Her yıl kariyerini bir üst seviyeye taşıyan Stevens, 2010 yılında zirve yaptı. Division I tarihinde takımını yenilgisiz olarak NCAA Turnuvası’na taşıyan genç isim, çok önemli bir başarıya imza attı. Favori olmamasına rağmen devleri teker teker dize getirirken, kendini final fourda buldu. İlk maçta Michigan Statei de deviren Butler, tarihinde ilk kez şampiyonluk maçına çıktı. Bu maçta kazanma şansını son saniyeye kadar koruyan takım, Dukea 2 sayı farkla boyun eğdi(61-59). Butler çok önemli rekorları alt üst ederken, Stevens da 1940 yılında Indiana Hoosiers’ı 31 yaşında şampiyonluğa taşıyan Branch McCracken’ın ardından şampiyonluk maçı oynayan ikinci en genç antrenör oldu. Bu inanılmaz başarı öyküsünün ardından da takımıyla olan sözleşmesini 2021-22 sezonuna kadar uzattı.

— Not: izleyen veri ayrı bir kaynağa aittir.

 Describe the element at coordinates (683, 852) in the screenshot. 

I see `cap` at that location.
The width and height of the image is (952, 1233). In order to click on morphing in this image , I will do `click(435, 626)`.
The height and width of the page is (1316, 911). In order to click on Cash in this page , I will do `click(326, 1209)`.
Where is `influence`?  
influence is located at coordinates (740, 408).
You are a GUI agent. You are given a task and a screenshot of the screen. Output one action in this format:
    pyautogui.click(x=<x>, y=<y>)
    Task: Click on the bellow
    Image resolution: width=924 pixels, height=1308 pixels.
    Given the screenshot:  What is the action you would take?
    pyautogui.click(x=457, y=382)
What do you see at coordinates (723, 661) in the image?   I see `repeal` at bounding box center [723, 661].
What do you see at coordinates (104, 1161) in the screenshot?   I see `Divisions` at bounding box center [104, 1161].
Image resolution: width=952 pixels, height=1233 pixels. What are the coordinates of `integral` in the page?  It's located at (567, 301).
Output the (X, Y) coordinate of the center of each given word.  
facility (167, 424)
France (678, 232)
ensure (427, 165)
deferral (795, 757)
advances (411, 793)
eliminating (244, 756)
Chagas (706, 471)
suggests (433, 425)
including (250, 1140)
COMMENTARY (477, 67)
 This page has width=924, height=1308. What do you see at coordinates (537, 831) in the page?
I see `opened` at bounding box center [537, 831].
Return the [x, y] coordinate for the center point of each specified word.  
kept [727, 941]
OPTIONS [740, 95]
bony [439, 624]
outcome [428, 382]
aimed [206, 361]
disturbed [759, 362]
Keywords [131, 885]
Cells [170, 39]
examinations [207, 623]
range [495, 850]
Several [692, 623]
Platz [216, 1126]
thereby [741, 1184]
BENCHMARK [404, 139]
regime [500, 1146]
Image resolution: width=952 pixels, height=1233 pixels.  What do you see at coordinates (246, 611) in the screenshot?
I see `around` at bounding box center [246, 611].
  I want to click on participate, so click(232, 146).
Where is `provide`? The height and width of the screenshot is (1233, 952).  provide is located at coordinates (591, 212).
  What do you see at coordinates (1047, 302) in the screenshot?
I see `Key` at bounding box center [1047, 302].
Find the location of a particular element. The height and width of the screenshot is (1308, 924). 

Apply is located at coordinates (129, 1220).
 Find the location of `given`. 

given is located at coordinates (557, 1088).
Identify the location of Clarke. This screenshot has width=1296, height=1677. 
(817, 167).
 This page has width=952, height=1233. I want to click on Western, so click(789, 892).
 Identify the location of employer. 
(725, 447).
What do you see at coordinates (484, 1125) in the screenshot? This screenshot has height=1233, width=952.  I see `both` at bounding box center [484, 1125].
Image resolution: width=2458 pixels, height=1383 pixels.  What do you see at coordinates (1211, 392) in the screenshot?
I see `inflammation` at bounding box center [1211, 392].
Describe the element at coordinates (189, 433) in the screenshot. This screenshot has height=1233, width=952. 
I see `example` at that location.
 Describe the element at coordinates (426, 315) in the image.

Sonuç olarak Stevens’ın herkese örnek olabilecek bir hayat hikayesi olduğunu düşünüyorum. Hayatta en önemli şeylerden biri de insanın idealleri için vazgeçmeden savaşabilmesi. Tabii ki her hikaye böyle sonuçlanmıyor, ancak unutulmaması gereken şey, hiçbir riski göze almadan kolay vazgeçenler de hiçbir zaman istedikleri noktaya varamayacaklar.